WHAT YOU HAVE TO DO: In the entries, take the part that opens with the line containing "726x416 pixels." and closes with the line containing "Action: pyautogui.click(x=742, y=441)", and write it out again with "Modify Onion Markers" swapped for "Edit Onion Markers", leaving everything else as it is.

RECORDS SHOWN:
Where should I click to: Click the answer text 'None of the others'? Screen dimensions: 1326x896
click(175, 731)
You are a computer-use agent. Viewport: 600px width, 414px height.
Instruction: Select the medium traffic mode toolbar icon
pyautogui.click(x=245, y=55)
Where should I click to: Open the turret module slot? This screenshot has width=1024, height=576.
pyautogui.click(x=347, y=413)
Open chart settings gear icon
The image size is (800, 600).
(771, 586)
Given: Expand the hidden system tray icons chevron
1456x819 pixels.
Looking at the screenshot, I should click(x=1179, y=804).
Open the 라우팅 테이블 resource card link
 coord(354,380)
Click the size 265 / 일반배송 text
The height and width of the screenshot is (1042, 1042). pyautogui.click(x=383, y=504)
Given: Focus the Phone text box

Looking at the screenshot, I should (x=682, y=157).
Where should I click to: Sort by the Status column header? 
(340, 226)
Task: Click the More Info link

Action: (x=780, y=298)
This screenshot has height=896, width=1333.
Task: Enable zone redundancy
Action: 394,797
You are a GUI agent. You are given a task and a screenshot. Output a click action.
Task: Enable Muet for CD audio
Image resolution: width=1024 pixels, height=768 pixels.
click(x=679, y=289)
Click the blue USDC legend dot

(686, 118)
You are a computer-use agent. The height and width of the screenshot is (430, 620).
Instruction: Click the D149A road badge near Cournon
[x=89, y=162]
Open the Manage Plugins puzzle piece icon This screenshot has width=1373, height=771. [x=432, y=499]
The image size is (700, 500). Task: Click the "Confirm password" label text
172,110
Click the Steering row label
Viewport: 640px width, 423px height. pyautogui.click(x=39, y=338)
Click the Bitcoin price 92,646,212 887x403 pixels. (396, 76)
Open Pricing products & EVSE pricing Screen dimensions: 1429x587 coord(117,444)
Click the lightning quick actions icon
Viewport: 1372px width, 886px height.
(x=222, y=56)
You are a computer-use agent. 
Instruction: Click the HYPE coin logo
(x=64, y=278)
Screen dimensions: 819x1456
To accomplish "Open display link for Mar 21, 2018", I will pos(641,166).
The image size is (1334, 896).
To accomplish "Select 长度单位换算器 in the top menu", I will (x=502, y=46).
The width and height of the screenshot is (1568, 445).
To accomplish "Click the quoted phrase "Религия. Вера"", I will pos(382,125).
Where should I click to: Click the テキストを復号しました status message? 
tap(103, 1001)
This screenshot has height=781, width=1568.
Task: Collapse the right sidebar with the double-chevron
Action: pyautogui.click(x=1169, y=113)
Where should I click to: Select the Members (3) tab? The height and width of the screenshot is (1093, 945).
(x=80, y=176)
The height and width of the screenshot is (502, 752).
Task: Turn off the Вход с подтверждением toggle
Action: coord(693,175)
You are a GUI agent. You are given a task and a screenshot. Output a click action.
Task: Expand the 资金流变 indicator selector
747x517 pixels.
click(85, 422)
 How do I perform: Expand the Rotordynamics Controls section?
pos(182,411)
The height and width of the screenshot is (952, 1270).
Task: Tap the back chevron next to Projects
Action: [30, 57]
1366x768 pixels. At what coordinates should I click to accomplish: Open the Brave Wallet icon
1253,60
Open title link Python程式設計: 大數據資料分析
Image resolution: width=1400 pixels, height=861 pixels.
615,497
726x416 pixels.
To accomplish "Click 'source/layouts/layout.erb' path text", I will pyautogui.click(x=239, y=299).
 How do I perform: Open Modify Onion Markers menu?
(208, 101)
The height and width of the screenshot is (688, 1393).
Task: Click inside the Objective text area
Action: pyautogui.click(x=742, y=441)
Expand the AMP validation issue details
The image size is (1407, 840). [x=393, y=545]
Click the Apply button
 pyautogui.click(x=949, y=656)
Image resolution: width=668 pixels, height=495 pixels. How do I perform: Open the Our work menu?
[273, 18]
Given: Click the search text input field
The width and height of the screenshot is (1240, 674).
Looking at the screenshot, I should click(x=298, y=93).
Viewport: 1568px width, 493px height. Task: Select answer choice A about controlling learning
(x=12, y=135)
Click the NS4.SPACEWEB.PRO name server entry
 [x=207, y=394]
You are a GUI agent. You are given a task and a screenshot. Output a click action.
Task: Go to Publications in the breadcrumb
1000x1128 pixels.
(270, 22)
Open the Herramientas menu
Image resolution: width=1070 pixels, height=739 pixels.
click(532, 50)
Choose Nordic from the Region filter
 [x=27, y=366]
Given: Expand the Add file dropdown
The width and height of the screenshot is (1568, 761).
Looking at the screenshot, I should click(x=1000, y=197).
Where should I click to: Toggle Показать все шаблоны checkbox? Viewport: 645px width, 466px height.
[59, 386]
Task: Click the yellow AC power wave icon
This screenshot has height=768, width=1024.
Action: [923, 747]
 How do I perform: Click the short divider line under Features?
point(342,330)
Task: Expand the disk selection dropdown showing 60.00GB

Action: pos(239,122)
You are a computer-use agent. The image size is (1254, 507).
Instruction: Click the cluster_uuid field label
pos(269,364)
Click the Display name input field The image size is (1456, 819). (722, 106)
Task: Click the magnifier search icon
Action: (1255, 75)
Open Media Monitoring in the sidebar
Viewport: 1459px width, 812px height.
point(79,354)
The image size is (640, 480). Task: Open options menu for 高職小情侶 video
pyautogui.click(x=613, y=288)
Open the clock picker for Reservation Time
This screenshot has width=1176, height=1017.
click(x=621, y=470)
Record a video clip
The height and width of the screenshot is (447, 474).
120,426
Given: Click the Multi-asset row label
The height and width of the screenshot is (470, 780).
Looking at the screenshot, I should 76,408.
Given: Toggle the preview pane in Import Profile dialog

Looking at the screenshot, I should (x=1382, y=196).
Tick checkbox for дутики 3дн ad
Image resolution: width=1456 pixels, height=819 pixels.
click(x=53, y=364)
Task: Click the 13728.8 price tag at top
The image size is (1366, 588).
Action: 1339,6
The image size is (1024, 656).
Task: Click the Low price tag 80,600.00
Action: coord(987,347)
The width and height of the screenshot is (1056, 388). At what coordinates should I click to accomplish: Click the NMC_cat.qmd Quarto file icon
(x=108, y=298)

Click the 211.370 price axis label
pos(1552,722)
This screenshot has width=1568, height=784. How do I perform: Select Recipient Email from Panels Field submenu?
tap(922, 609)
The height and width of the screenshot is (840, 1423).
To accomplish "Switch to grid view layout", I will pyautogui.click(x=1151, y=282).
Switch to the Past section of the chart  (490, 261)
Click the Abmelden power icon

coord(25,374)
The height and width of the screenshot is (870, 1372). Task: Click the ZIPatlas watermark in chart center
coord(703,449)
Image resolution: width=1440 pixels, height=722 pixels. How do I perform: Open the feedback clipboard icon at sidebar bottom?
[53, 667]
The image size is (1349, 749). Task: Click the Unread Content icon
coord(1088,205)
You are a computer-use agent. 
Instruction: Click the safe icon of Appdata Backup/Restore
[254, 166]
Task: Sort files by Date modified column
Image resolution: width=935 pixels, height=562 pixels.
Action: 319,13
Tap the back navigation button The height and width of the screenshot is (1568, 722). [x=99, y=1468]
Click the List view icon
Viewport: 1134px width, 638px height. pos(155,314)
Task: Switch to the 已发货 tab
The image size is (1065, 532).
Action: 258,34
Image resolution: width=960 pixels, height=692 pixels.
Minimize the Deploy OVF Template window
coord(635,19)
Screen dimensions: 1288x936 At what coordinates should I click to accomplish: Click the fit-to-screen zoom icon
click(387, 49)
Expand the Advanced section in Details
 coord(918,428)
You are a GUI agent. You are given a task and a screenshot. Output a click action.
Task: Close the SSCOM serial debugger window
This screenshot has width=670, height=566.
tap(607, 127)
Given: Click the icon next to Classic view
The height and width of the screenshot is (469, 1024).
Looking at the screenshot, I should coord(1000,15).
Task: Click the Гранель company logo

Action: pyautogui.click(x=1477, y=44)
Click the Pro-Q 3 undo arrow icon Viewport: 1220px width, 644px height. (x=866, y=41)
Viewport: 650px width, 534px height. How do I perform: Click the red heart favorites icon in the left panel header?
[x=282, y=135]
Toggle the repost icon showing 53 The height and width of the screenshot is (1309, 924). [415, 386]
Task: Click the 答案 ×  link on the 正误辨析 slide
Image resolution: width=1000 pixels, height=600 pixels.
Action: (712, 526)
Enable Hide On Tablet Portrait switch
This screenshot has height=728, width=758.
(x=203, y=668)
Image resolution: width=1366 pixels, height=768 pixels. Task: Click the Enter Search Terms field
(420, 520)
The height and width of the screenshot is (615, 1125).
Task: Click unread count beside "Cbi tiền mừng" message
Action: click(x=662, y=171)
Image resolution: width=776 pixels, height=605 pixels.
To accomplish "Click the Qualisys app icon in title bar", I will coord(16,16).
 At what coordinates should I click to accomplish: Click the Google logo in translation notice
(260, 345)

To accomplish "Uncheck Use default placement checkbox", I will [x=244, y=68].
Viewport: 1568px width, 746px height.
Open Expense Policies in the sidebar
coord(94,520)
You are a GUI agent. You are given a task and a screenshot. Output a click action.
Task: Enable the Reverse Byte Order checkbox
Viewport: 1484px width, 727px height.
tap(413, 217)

RESPONSE:
726x416 pixels.
To accomplish "Click 'source/layouts/layout.erb' path text", I will pyautogui.click(x=239, y=299).
 How do I perform: Open Edit Onion Markers menu?
(208, 101)
The height and width of the screenshot is (688, 1393).
Task: Click inside the Objective text area
Action: pyautogui.click(x=742, y=441)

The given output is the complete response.